Shortly thereafter, B, C and D (Other Parties) engaged lawyers to act on their behalf against A regarding the A Funds.  A engaged us to act for him in resolving this dispute.  We helped A negotiate a commercial resolution that avoided litigation and reduced their risk of facing personal liability.

Heads of Agreement

The HOA was poorly drafted and contained fundamental issues that went to its validity and enforceability.  Some of these are as follows.

First, the HOA was purporting to document the sale of A’s shares in the various companies to the Other Parties.  This was not appropriate from a documentation perspective.  The appropriate document for this would have been a share sale agreement (SSA).  It is not only a matter of labels – indeed, a robust SSA has a range of provisions designed to document the transaction effectively, for example in relation to title, liability, and representations and warranties.  Further, a strong SSA should contain clear releases for the benefit of the party leaving the business which, in this case, was our client.

Second, the HOA reflected a lack of due diligence in preparation.  Under the HOA, A’s family trust was selling four parcels of shares (A was exiting from a total of four companies).  Of these parcels of shares, only two were owned by A’s family trust, and the other two were owned by A personally.  However, A was not listed as a seller, only his family trust.  Therefore, A’s family trust had no authority to sell all four parcels of shares.  This had significant consequences because, among other things, it resulted in an automatic breach of a key representation, namely that the seller had title to, and was the beneficial owner of, the shares (which it clearly was not).

Financial Assistance

Section 260A of the Corporations Act 2001 (Cth) regulates the circumstances in which a company may provide financial assistance to a person to acquire shares in the company or a holding company of that company.  Given the Relevant Funds were applied towards the Share Proceeds, this constituted financial assistance.  Fatally, in this case, B and C’s withdrawal of the Relevant Funds was not approved under section 260B, nor was it exempted under section 260C.  This meant that there was a breach of the financial assistance provisions.

Alleged Loans

The Other Parties asserted that the Relevant Funds were a loan to B and C under Division 7A of the Income Tax Assessment Act 1936 (Cth) (ITAA).  The available evidence did not reflect this.  For example, when transferring themselves their respective portions of the Relevant Funds, B and C included references that showed the purpose of the transactions was to fund the acquisition of A’s shares.  Not very smart, right?  Those descriptions clearly indicated that the funds were used to acquire A’s shares, undermining the contention that they were ordinary loans.

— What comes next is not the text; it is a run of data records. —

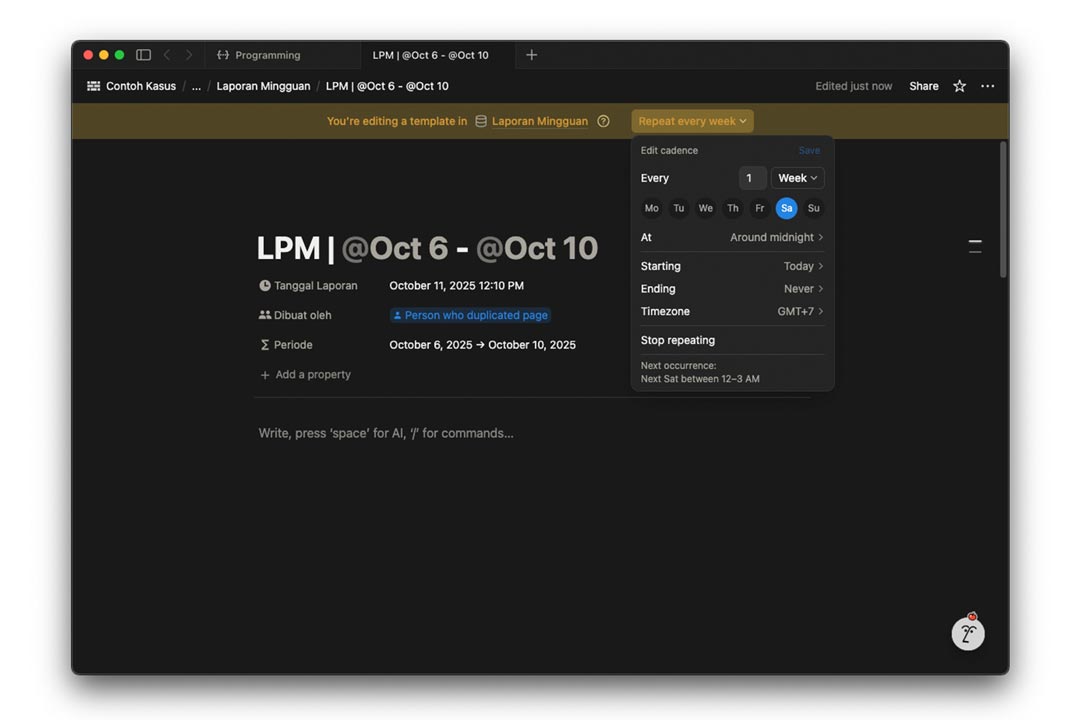Screen dimensions: 1080x720
Task: Click the Share button
Action: coord(923,86)
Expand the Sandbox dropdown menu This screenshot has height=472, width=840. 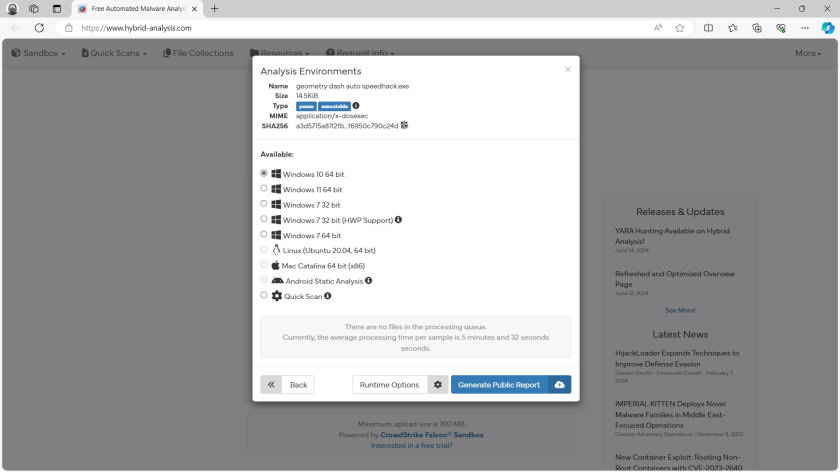click(x=38, y=53)
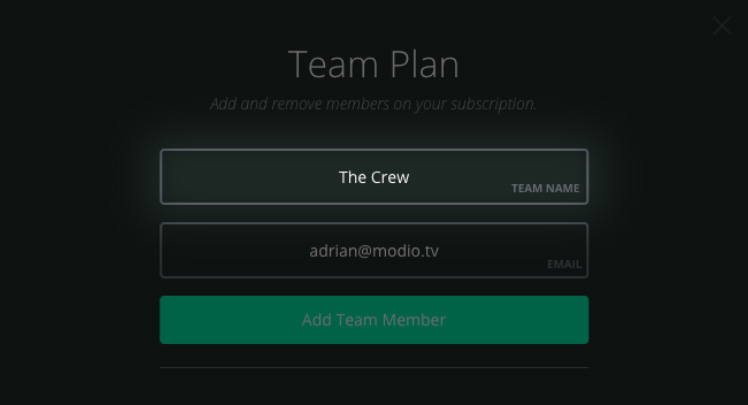The height and width of the screenshot is (405, 748).
Task: Click the word "Plan" in the title
Action: (x=424, y=64)
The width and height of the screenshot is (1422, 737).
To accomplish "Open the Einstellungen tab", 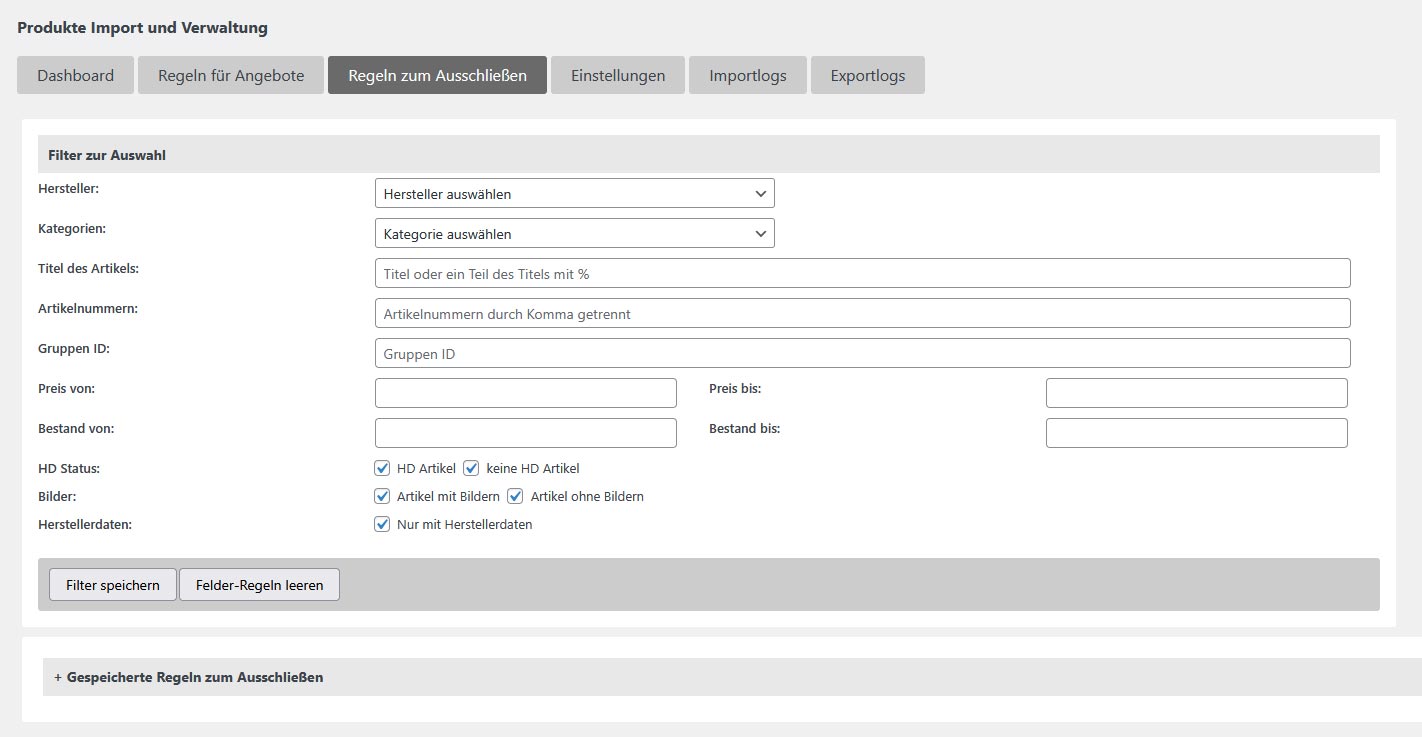I will [x=617, y=75].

Section 109N of the ITAA sets out a number of requirements for complying loans, one of which is for a complying loan agreement to be in place.  Hence, our response to this assertion was to ask for copies of the loan agreements evidencing these loans, as well as copies of corporate governance documentation authorising the relevant companies to loan money to B and C.  Of course, we knew this documentation did not exist, because that was not the reality of what happened.  And we were not surprised that this point was ignored and no documentation was provided.

Of course, you may point out that section 109N requires the loan agreement to be in writing before the lodgement day for the relevant entity’s year of income, meaning they technically could have been prepared later.  In reality though, given our client was one of two directors in several of the companies, and one of three directors in others, it was not plausible that the necessary procedures were followed without our client being made aware or signing any documentation to such effect.

Directors’ Duties

As you can probably guess, there were numerous directors’ duties breaches, namely sections 180, 181, and 182.

First, no reasonable director in B and C’s position would use company funds for the purpose of acquiring another shareholder’s shares in the company without complying with the necessary laws, for example the financial assistance rules.  Our position was that this was a breach of section 180.

Second, the withdrawals of the Relevant Funds were not made in good faith in the best interests of the relevant companies, nor were they for a proper purpose.  If these transactions were genuine loans made in good faith and for a proper purpose, the appropriate procedures would have been followed.  Our position was that this was a breach of section 181.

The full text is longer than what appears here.